I've recently been using the film streaming site Kanopy to explore the obscure world of East German musicals thanks to a collection of restored vintage titles from the Communist-era German Democratic Republic made by DEFA, the state film bureau. All three are resolutely apolitical and are designed as middle-of-the-road crowd-pleasing entertainment.

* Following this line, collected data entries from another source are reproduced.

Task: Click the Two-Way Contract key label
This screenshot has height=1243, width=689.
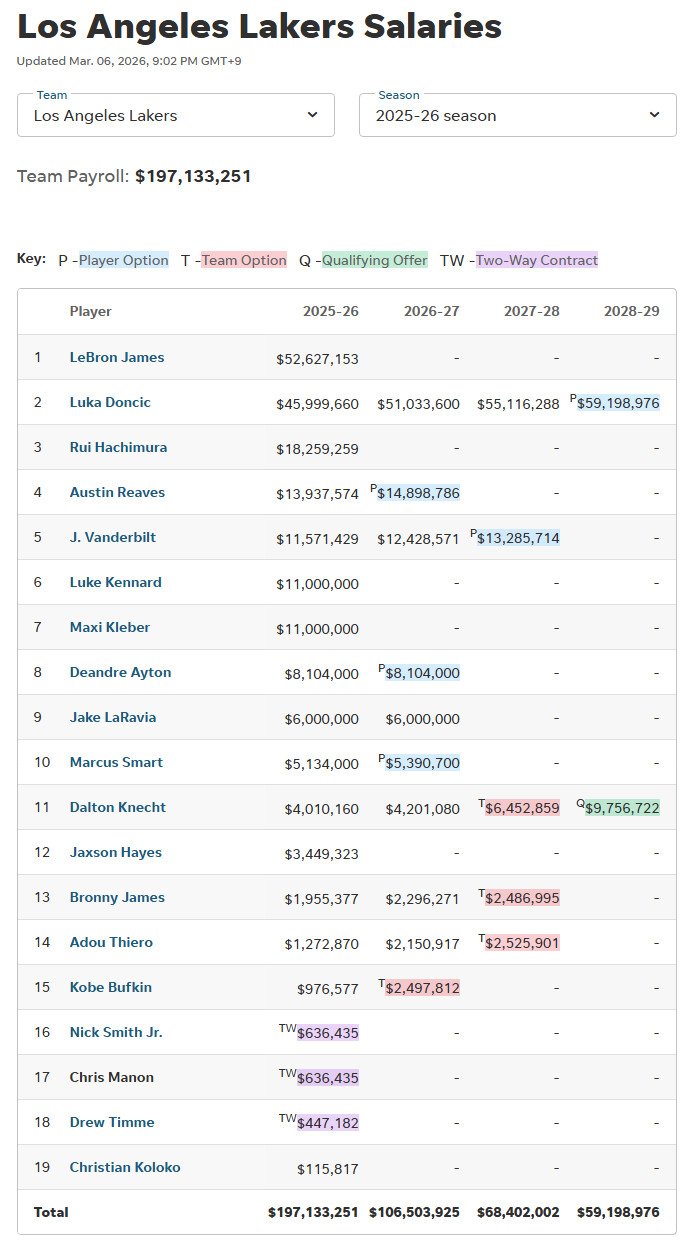Action: coord(536,260)
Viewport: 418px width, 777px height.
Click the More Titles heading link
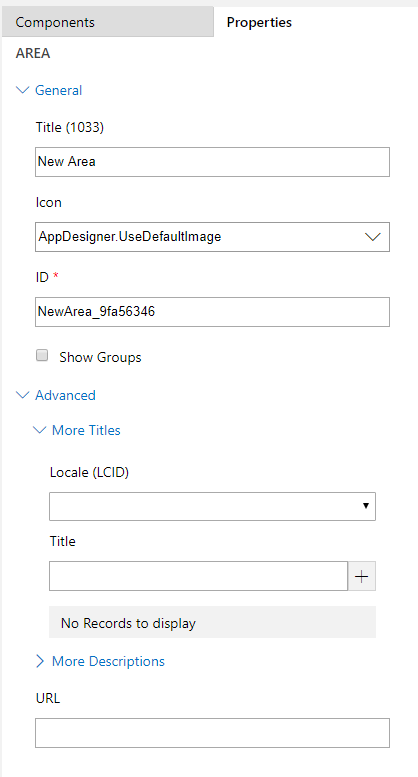click(x=86, y=430)
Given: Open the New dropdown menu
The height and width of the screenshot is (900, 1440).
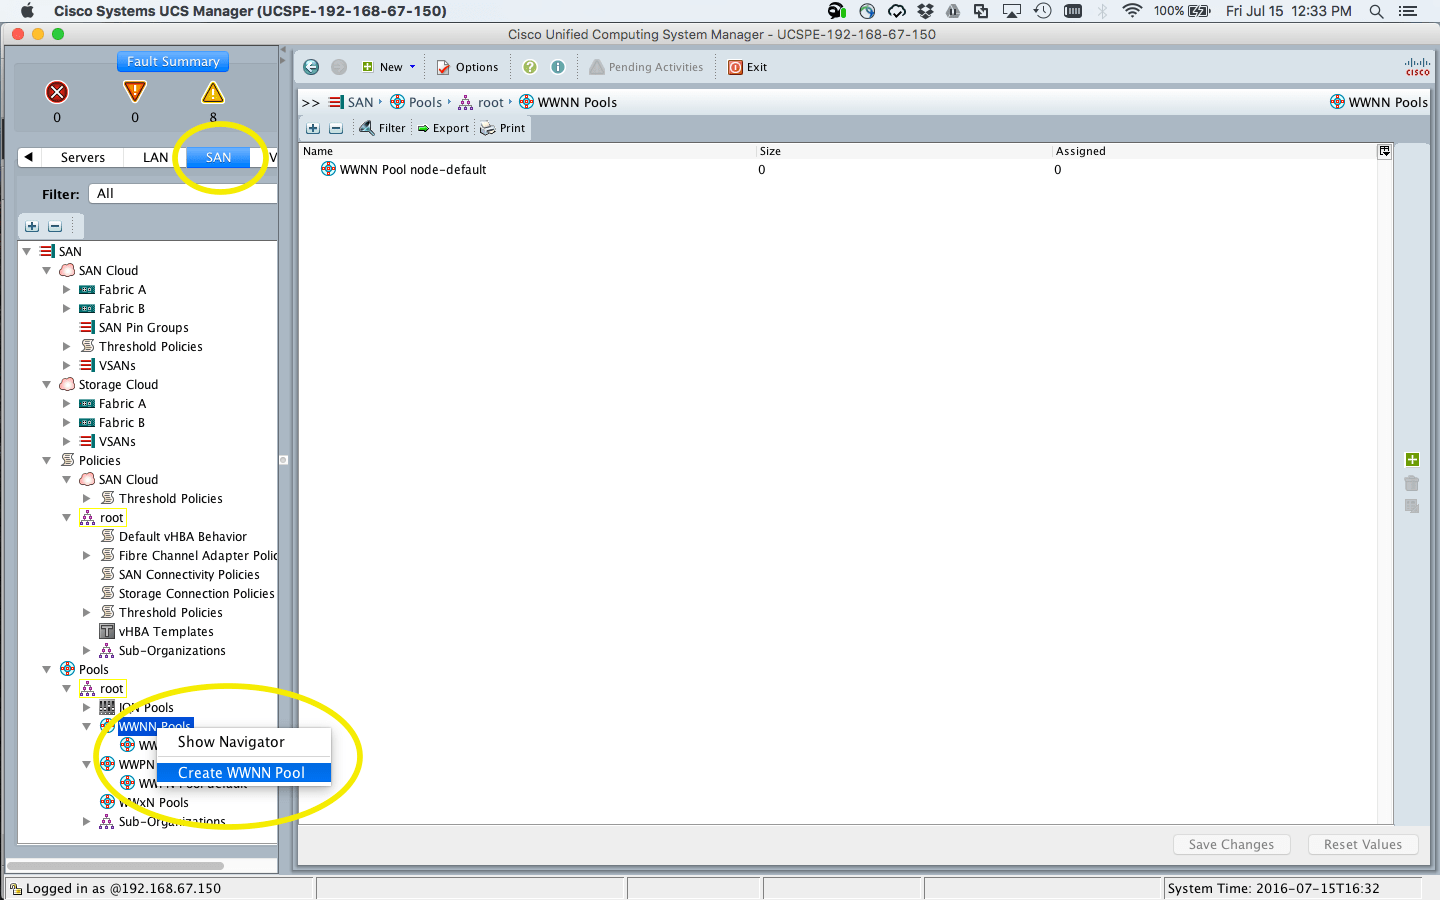Looking at the screenshot, I should tap(390, 67).
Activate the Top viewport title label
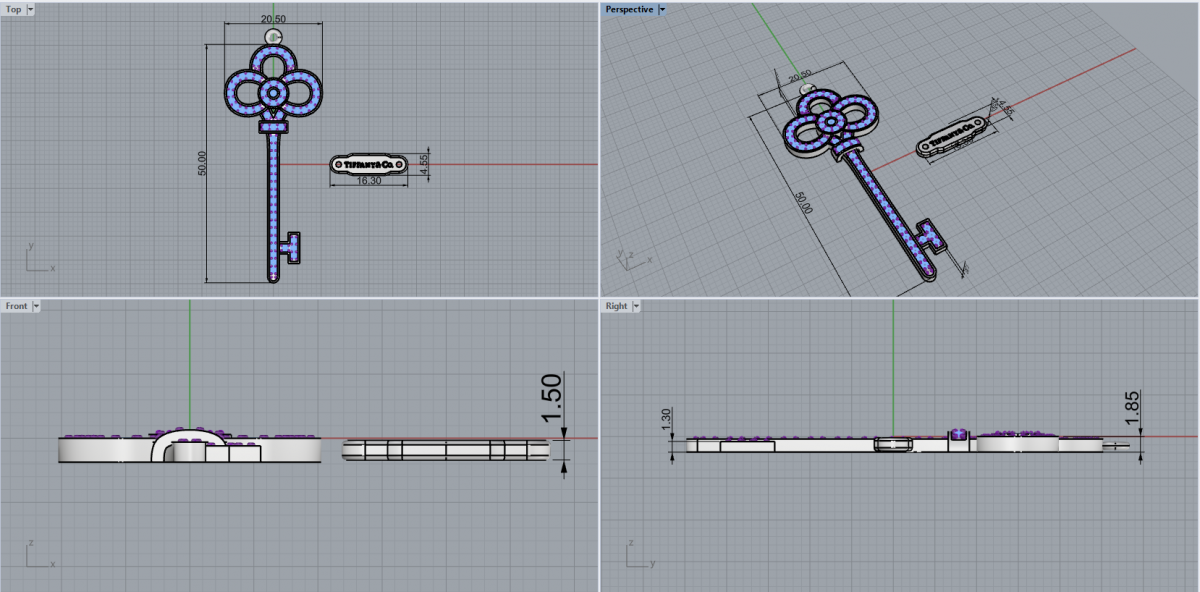Screen dimensions: 1200x592 [13, 9]
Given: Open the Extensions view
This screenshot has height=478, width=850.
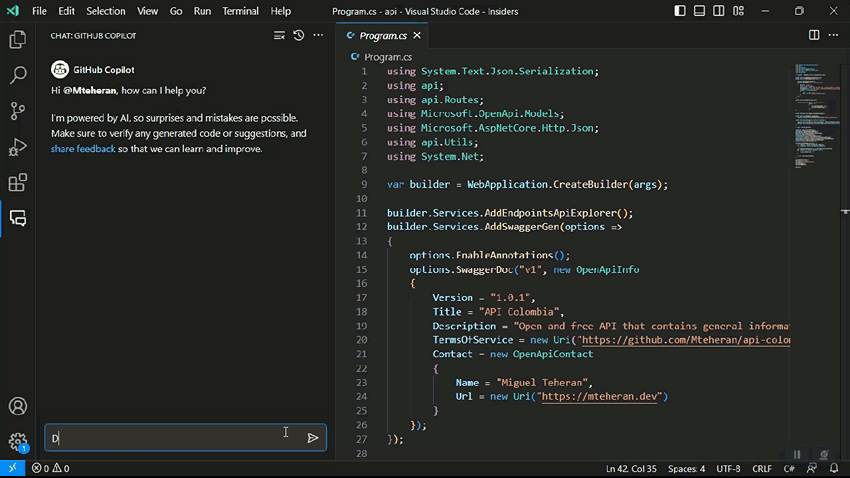Looking at the screenshot, I should pos(17,183).
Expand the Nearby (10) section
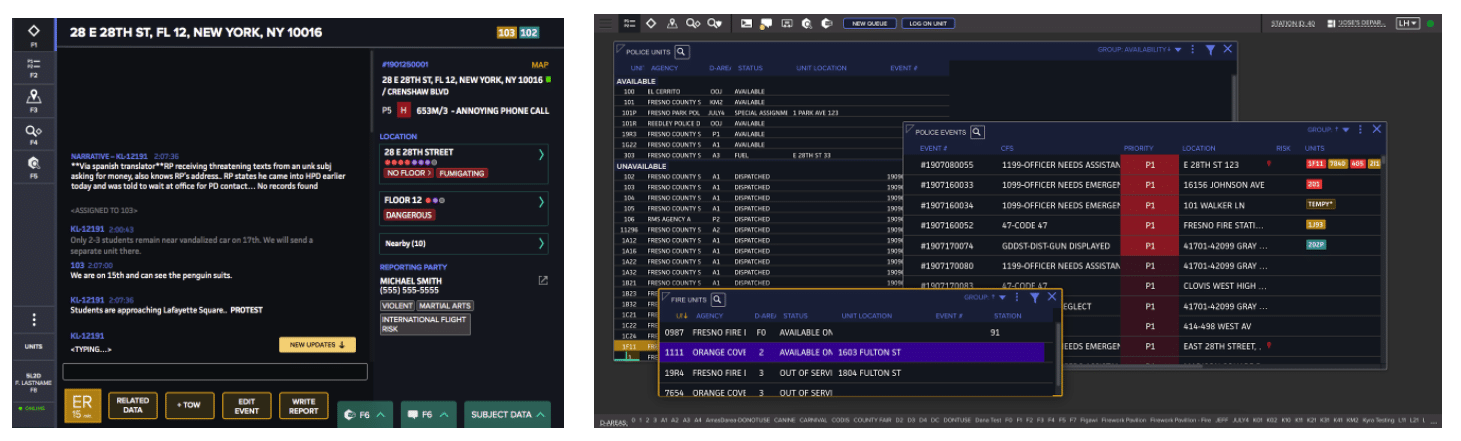 541,243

Revue um Mitternacht (Midnight Revue, 1962) is a light farce in which songwriters and filmmakers are kidnapped and locked up in a mysterious mansion so as to produce a hit musical on a tight timeframe, for almost no discernable reason. Some have described Heisser Sommer (Hot Summer, 1968) as East Germany's pre-saging of Grease due to its rivalry between good-looking troupes of young women and men, but it's more accurate to liken it to the wholesome family-friendly 'good clean fun' of Cliff Richard's The Young Ones (1961) or Summer Holiday (1963). And Nicht Schummeln, Liebling (No Cheating, Darling!, 1973) carries on the battle of the sexes motif to a small town in which a clever female doctor takes on the town mayor at his own game when she forms a ladies' football team to teach him a lesson for commandeering all the town's resources to support the men's football team.

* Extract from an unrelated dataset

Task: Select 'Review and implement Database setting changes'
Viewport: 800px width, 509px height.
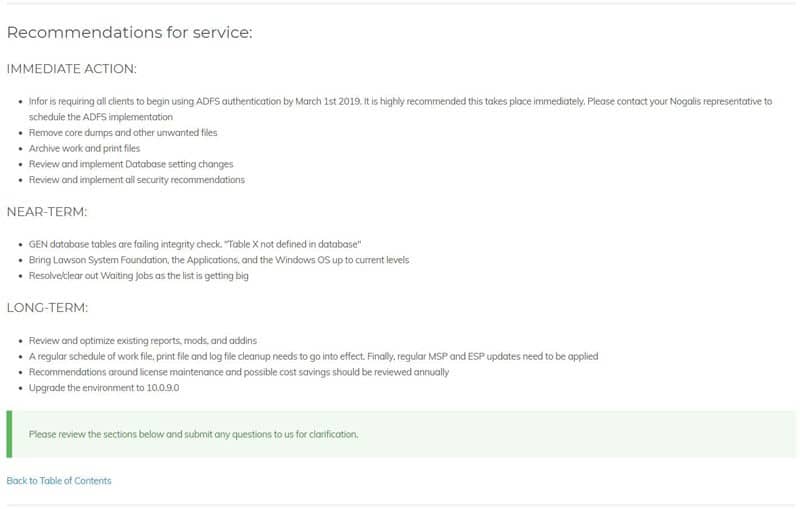Action: 131,164
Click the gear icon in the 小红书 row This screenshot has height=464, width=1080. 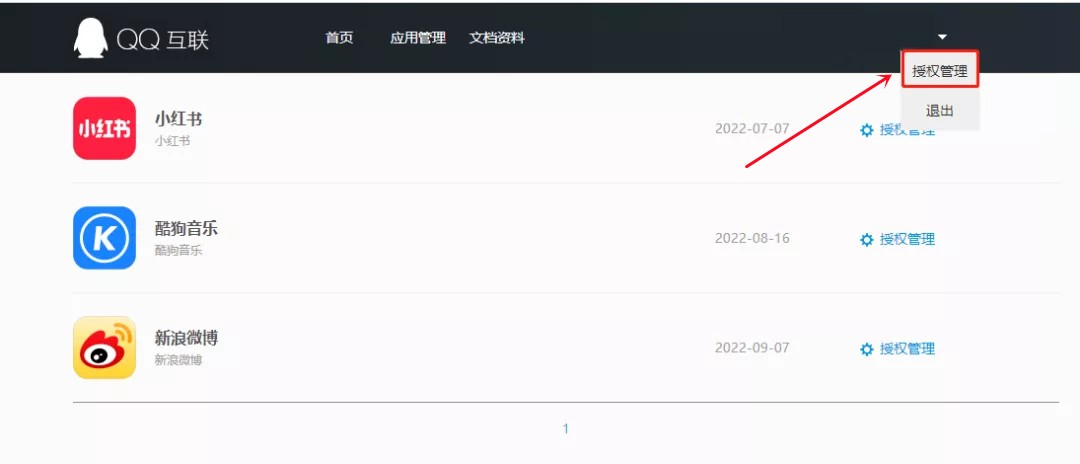pyautogui.click(x=866, y=130)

Of the three Revue is most akin to a frothy Jacques Demy musical, and the lavishness of the sets and production numbers shows the East German authorities' desire to provide an impressive film spectacle for East German viewers. There's also a touch of Busby Berkeley's ambition in some of the set pieces, such as the stage set designed to show off a dozen smartly-dressed semaphore girls, deploying their skills in such a coordinated fashion that long-serving Chairman of the East German State Council, Walter Ulbricht, would no doubt have been proud.

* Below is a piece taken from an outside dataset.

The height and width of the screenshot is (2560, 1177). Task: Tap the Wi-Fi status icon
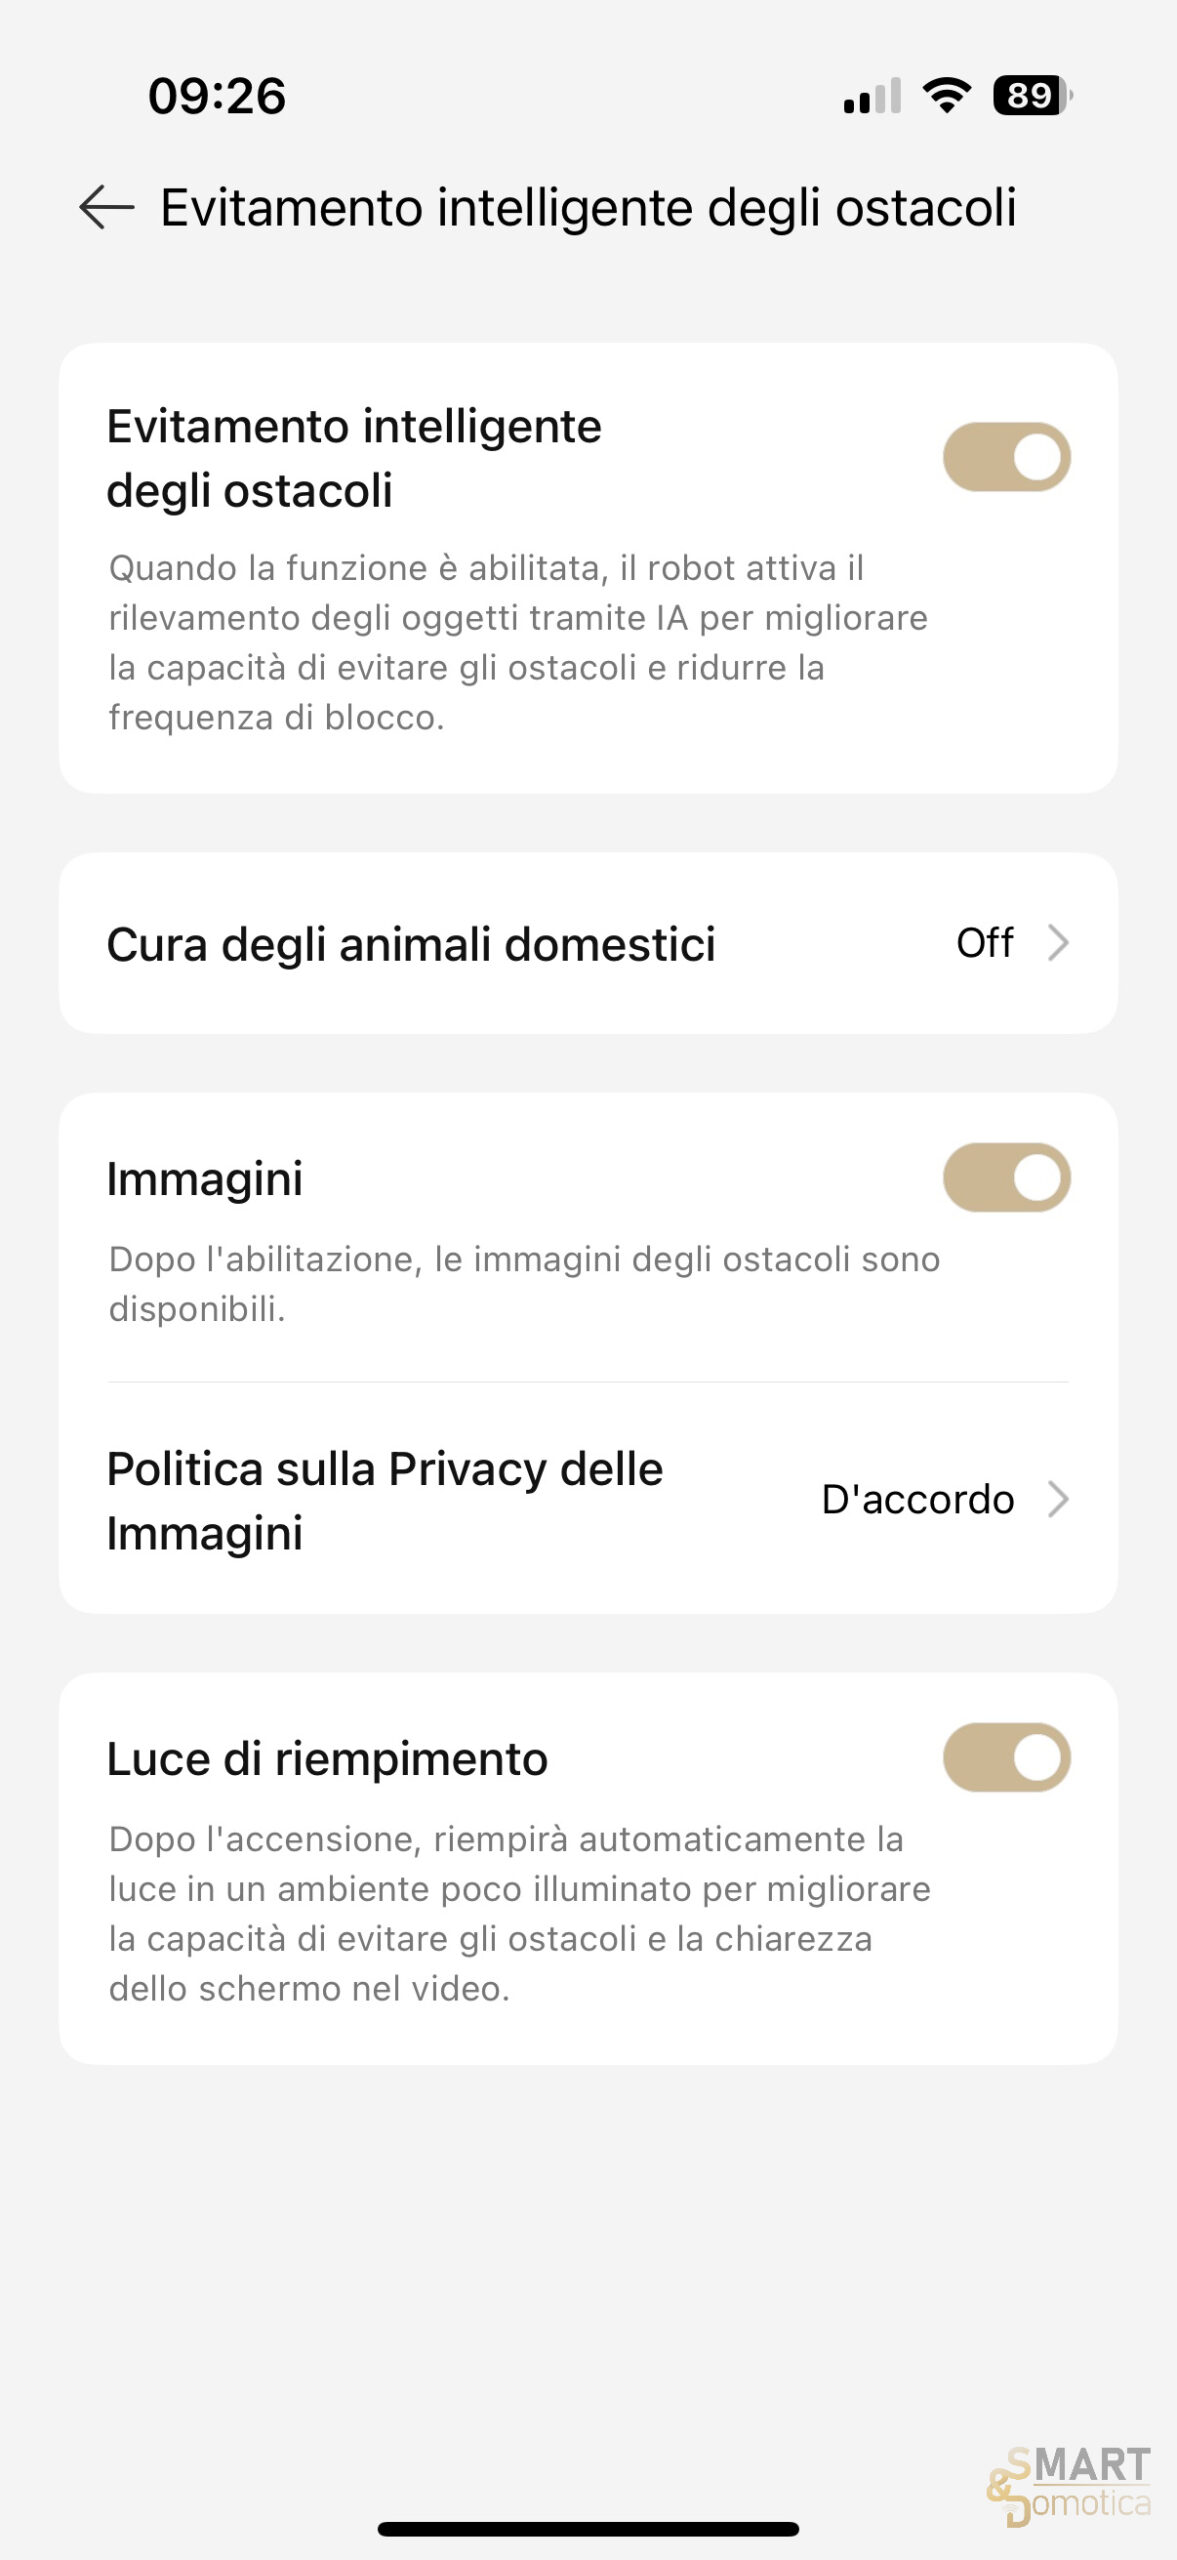pos(946,96)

Heisser Sommer is an exuberant tale of perky eighteen-year-olds who hitch-hike to the Baltic coast for their summer holidays at the sea-side resort island of Rügen. A rivalry springs up between the troupes of girls and boys, initially because the girls gazump all the hitch-hiking opportunities, and exacerbated when the boys trick the girls into traipsing across a mosquito-infested swamp to get to their destination. (The mosquitos are at least partially repelled when the girls all light up and smoke cigarettes like veritable chimneys). Many of the songs, as in Grease nine years later, revolve around one-upmanship, with the boys proclaiming their prowess at boisterous 'boy things' and the girls either tearing down their arguments or simply dissing their masculinity and maturity at every opportunity.
Nicht Schummeln, Liebling, the slightest of the three films, follows a similar path, with the founding of the girls' football team to take the prideful boys' team down a peg, but adds a layer of local politics in which the town council is manipulated to honour accidental promises to give the girls the same perks as the boys - chiefly a club-house for the purposes of staging slap-up meals, plus the obligatory song and dance numbers. The girls also present the boys' captain with a live piglet, for some reason.
Frank Schöbel (c) & Chris Doerk (r) |
An idiosyncratic if memorable lyrical turn of phrase |
Heisser Sommer and Nicht Schummeln, Liebling are also noteworthy for featuring the real-life husband and wife team of performers Frank Schöbel and Chris Doerk, who were both highly-popular East German pop performers in their heyday. Both deliver almost ridiculous levels of enthusiasm, immaculate hairdos and toothy vigour, even when required to dance joyfully on cobblestones in fake rain or be pushed down a steep street in a go-kart by slightly crazed schoolgirls.